Chaplin & Hitchcock: Blu-ray slight return
There’s a cinematic thrill in watching restored versions of a couple of classic movies from colossal directors. Limelight (1952) was the last film Charles Chaplin would make in the United States. Jamaica Inn (1939), while not the last film Alfred Hitchcock would shoot in England, was Hitch’s last film he shot in his native country before coming to America under his newfound contract with David Selznick.
Limelight (Criterion Collection, 5/19) comes fully loaded with extras that include recent interviews with actors Norman Lloyd and Limelight’s femme lead Claire Bloom. Lloyd is still acting in films (coming up next in Trainwreck this summer) at over 100-years of age. Another two extra featurettes contain great newsreel footage. One on Limelight’s production history shows with maps and pictures the locations of the section of theatrical London that was Chaplin’s playground when he was a boy. Another on Chaplin concentrates on his expulsion from America, again with vintage footage of the premiere and family. Chaplin was sailing with his family on the way to the London premiere of Limelight when he got a telegram informing him he would not be allowed back in the country.

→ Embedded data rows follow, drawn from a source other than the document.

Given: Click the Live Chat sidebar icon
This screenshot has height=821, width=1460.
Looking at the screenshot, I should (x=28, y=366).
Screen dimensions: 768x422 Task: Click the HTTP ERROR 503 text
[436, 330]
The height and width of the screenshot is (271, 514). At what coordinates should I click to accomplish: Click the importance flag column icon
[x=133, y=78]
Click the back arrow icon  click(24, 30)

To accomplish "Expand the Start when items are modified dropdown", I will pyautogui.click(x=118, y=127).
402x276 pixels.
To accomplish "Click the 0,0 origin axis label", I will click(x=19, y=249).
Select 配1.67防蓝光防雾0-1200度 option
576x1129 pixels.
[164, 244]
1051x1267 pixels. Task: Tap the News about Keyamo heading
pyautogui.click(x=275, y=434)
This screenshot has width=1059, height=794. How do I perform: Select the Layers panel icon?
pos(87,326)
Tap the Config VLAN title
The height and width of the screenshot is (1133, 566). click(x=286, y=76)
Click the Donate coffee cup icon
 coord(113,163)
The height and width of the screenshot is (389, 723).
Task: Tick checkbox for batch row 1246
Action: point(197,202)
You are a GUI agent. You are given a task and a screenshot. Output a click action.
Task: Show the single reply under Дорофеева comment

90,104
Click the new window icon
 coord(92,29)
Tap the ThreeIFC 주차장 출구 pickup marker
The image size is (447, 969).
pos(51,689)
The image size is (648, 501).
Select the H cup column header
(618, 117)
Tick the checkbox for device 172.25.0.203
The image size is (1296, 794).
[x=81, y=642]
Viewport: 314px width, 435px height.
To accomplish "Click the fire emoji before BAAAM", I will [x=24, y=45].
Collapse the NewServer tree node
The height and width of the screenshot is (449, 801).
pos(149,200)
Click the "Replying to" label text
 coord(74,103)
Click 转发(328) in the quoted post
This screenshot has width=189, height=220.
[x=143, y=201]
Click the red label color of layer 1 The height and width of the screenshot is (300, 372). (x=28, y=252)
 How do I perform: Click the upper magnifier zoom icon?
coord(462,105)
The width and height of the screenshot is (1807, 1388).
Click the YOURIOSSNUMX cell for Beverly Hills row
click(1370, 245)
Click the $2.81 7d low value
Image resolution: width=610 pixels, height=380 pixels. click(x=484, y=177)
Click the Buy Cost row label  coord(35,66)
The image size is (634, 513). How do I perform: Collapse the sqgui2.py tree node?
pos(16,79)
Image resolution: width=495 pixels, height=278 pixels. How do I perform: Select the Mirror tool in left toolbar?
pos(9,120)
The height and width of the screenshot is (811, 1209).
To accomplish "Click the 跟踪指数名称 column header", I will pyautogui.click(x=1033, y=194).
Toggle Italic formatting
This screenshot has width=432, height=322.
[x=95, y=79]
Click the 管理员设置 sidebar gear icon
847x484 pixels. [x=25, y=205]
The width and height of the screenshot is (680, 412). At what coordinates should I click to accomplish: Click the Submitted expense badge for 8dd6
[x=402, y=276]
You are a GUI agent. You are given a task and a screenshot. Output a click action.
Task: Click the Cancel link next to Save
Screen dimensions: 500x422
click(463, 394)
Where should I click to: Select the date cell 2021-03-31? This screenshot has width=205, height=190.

Limelight, shot in Hollywood, depicts the vaudevillian era in 1914 London where the aging clown Calvero (Chaplin) tries to add a second chapter his career. Calvero meets a suicidal ballerina (Bloom) and takes her under his wing. Chaplin does a pantomime bit with fleas that’s cleverly funny and would work today. Welles throws in a flea bit in his 1955 Mr. Arkadin.
There are themes of age and mortality that once you see them here you realize how oft repeated they are in contemporary films. For instance, although Black Swan (2010) has nothing to do with Limelight, the imagery of a ballerina and a stage and death loom large at the end of both films. Limelight also marked the first time Chaplin worked with Buster Keaton. It’s like the scene in Heat where De Niro and Pacino act together in a film for the first time, only better and obviously funnier. Chaplin and Keaton destroy a violin and a piano while playing a concert. It’s like magic watching two titans of the silent era now doing a silent bit of business with a full orchestral score providing the dialogue.
Hitchcock hated Jamaica Inn (Cohen Media Group, 5/12). In an interview with Peter Bogdanovich he states as much mentioning that he tried to get out of the assignment but didn’t since he’d already taken the money. Hitch’s lament is our gain because this period thriller set in Cornwall in 1819 has an immediacy in terms of the criminality depicted that makes it relevant today. Hitchcock didn’t make a cameo appearance in Jamaica Inn possibly because of his casual approach to the material. Hitchcock was also at times at odds with the film’s producers, Erich Pommer whom Hitch knew from his work at the German studio UFA in the 1920s, and Charles Laughton, also the star of the film.
Hitchcock shot the entire film in a studio despite many scenes being on a ship in turbulent waves or along a rocky seashore. Indeed the opening sequence that establishes the chain of events shows a gang of robbers brutally stabbing and clubbing to death sailors that have just wrecked along the shore. Just as he would in his groundbreaking Psycho, Hitchcock makes us think we are seeing people being repeatedly impaled on knives when we are really seeing a montage of fast cuts. There’s also a hanging scene and a suicide that are aided by subtle camera angles.
Jamaica Inn was adapted from the writings of Daphne du Maurier, as was Hitchcock’s Rebecca and The Birds. Another Hitchcock rarity is that Jamaica Inn only has music at the very beginning and very end. Maureen O’Hara and Robert Newton also star.
Both films look outstanding in their original scope. The respective digital transfers to Blu-ray are superb. Criterion and Cohen are really the two best companies when it comes to packaging and selling cinema classics.